News & Events

Rodell Barrientos

Posted on May 1, 2019


Date - May 1, 2019
1:00 pm - 2:00 pm


PhD Defense
Faculty Advisor: Dr. Qibin Zhang
Talk Title: Innovative Methods to Advance the Analysis of Intact Glycolipids by Mass Spectrometry


Glycolipids, also termed glycosphingolipids, are biologically important glycoconjugates that play crucial roles in health and diseases. Abnormality associated with the metabolism of these molecules has been implicated in numerous diseases such as lysosomal storage, Parkinson’s, Alzheimer’s, among others. The specific role of glycolipids in these pathologies is only partly understood. Specifically, the role of the glycan head group and the lipid backbone in biology remains elusive but current knowledge revealed the importance of both features in biological processes. As such, analysis of these molecules at the intact structure level is greatly warranted. To advance this relatively underexplored research area, development of accurate, sensitive, reproducible, and potentially high-throughput methodologies is greatly needed. In this presentation, novel mass spectrometry (MS)-based methods such as ozone-induced dissociation mass spectrometry (OzID-MS), isobaric labeling, and differential isotope labeling will be discussed. OzID-MS allowed the determination of the location of carbon-carbon double bonds in intact, unsaturated glycolipids.
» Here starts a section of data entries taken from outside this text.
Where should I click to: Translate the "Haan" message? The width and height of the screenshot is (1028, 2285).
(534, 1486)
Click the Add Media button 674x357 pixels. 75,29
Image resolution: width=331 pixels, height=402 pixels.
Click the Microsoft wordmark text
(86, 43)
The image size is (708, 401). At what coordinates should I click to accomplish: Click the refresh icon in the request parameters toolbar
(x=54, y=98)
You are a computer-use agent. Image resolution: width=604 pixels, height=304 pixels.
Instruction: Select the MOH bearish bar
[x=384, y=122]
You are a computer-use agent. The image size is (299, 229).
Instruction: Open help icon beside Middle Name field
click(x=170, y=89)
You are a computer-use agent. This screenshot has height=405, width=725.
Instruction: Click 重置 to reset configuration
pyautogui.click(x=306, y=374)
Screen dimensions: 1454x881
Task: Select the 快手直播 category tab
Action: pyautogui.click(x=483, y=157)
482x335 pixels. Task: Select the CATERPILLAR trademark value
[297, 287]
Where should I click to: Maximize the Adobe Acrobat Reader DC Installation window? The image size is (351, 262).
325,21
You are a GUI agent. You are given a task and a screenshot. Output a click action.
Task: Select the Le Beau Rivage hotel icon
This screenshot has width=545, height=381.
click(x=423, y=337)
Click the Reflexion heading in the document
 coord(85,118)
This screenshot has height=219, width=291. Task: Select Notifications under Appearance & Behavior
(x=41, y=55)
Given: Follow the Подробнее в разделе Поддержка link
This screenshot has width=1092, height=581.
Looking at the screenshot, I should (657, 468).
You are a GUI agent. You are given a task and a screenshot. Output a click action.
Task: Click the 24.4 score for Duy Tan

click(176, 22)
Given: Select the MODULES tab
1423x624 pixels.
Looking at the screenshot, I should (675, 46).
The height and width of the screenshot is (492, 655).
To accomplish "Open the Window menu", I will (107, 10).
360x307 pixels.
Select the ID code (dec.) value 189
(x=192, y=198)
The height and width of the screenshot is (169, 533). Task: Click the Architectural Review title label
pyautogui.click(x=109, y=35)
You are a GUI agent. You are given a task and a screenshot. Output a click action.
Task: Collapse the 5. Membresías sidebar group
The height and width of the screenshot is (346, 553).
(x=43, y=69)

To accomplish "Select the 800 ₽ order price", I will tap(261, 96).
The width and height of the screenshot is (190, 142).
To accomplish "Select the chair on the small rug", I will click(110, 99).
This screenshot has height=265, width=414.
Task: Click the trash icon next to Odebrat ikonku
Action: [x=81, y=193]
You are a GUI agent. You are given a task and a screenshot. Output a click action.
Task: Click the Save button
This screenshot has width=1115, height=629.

Specifically, this method distinguished isomeric and isobaric species that are otherwise non-distinguishable using contemporary MS fragmentation techniques alone. Isobaric labeling when applied to sialic acid-containing glycolipids, not only allowed multiplexed analysis of these molecules but also increased the sensitivity and enabled structural determination of up to six independent samples in a single LC-MS/MS injection. Differential isotope labeling of glycolipids by permethylation has allowed at least ten-fold enhancement of ionization efficiency of glycolipids, aided straightforward elimination of contaminating phospholipids in the total lipids extract, and permitted accurate and reproducible quantification while providing useful MS/MS information to elucidate structure of unknown species. Finally, these methods were applied in a variety of matrices, including bovine brain, porcine brain, and cell extracts. Taken together, these methods are expected to contribute and advance intact glycolipids analysis in biological samples.